__Assignment__. A single number is required: the count of lines in the entries below that include the word "section".

(Collected data)
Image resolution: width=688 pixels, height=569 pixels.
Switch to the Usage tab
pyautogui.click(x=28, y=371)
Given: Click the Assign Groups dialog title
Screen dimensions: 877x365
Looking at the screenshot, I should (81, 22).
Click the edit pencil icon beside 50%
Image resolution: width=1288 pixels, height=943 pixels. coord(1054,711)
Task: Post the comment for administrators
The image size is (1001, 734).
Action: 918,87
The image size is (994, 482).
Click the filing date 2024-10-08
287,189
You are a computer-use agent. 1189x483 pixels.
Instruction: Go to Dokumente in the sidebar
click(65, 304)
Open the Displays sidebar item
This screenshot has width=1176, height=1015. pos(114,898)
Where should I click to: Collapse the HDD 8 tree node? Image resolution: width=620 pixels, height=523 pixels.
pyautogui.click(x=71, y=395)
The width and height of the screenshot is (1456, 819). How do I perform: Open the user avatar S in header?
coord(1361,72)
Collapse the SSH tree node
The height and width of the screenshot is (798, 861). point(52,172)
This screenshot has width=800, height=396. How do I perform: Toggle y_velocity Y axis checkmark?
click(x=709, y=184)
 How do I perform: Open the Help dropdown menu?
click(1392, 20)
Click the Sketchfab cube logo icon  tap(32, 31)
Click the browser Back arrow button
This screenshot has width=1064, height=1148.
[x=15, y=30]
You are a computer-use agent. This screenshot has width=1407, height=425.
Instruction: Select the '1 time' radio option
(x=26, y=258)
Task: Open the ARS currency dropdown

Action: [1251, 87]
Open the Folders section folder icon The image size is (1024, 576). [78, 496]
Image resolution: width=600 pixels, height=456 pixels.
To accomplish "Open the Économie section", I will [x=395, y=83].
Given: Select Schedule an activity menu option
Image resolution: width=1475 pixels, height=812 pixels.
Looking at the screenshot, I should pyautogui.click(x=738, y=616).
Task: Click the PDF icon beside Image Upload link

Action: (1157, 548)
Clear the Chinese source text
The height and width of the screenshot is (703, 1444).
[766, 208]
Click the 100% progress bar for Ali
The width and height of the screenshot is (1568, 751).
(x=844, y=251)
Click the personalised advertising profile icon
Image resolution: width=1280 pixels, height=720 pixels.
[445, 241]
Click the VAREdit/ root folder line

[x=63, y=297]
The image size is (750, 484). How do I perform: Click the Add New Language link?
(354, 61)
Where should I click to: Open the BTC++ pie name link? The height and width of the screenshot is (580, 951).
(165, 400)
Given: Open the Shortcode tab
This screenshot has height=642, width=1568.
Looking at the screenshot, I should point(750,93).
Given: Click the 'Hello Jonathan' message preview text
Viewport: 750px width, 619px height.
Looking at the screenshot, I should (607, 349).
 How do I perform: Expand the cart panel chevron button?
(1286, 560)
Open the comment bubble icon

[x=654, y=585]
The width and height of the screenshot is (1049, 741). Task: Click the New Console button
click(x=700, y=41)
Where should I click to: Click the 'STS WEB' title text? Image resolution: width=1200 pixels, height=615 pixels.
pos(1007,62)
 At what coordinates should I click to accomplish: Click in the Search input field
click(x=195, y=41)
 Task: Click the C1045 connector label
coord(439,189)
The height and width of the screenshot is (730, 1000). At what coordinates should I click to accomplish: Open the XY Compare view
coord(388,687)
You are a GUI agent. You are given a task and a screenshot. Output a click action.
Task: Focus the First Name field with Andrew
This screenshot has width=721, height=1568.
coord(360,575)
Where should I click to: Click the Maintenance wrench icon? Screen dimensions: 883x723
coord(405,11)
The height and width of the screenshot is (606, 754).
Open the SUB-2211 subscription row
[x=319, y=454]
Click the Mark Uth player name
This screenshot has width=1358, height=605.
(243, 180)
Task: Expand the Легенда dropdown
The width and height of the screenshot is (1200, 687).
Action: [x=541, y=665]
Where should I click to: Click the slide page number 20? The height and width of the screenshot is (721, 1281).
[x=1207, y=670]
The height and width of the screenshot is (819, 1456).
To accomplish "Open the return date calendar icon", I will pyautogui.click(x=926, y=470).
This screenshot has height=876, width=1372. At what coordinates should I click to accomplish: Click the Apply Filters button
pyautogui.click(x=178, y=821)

__Response to this exercise__. 2